THE PROBLEM
In the records, reproduce the lines from the line containing "will click(x=1818, y=149)." up to and including the line containing "should pyautogui.click(x=673, y=53).", swapping "dropdown" for "menu" and leaving everything else unchanged.

Word and element location data
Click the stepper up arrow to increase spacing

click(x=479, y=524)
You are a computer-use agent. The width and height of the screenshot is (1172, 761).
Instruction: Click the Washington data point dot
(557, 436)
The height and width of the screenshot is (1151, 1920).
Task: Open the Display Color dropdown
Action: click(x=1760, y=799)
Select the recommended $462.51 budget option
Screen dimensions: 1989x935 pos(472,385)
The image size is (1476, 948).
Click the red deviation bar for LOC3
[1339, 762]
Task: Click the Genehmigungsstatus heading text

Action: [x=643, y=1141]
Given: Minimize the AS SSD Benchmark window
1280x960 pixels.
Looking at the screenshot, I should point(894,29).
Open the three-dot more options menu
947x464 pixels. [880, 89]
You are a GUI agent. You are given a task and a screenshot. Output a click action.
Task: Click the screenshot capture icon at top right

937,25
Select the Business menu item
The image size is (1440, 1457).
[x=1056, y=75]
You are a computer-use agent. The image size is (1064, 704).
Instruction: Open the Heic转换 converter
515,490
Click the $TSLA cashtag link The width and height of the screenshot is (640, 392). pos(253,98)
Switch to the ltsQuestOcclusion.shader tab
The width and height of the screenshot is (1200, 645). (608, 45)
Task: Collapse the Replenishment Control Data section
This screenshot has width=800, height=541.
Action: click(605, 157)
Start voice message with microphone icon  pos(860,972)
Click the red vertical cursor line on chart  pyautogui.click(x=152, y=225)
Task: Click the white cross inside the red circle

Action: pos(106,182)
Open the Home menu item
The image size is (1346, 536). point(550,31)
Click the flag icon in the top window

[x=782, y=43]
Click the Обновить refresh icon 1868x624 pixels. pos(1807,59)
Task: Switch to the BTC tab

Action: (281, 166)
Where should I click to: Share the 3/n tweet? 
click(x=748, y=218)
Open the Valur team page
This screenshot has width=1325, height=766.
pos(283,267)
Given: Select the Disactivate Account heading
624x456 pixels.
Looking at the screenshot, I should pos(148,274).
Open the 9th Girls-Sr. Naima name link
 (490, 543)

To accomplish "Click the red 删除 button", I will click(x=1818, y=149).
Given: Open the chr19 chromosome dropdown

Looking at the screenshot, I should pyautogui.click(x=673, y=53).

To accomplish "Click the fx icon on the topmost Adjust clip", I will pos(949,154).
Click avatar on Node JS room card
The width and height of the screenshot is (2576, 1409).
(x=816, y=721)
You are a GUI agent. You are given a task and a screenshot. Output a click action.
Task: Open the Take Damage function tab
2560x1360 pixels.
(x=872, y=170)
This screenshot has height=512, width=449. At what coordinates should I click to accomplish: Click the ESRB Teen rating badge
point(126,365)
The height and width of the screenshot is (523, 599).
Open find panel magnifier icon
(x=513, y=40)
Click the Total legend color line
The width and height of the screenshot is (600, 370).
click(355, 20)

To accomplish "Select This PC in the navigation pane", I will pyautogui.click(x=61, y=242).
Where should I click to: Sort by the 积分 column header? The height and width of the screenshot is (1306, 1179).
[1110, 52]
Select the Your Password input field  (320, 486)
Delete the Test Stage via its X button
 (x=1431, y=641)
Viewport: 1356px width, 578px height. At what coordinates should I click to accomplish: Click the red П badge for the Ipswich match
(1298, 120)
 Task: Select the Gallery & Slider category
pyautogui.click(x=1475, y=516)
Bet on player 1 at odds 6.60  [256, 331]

EXPECTED ANSWER
To accomplish "Click the red 删除 button", I will click(x=1818, y=149).
Given: Open the chr19 chromosome menu

Looking at the screenshot, I should pyautogui.click(x=673, y=53).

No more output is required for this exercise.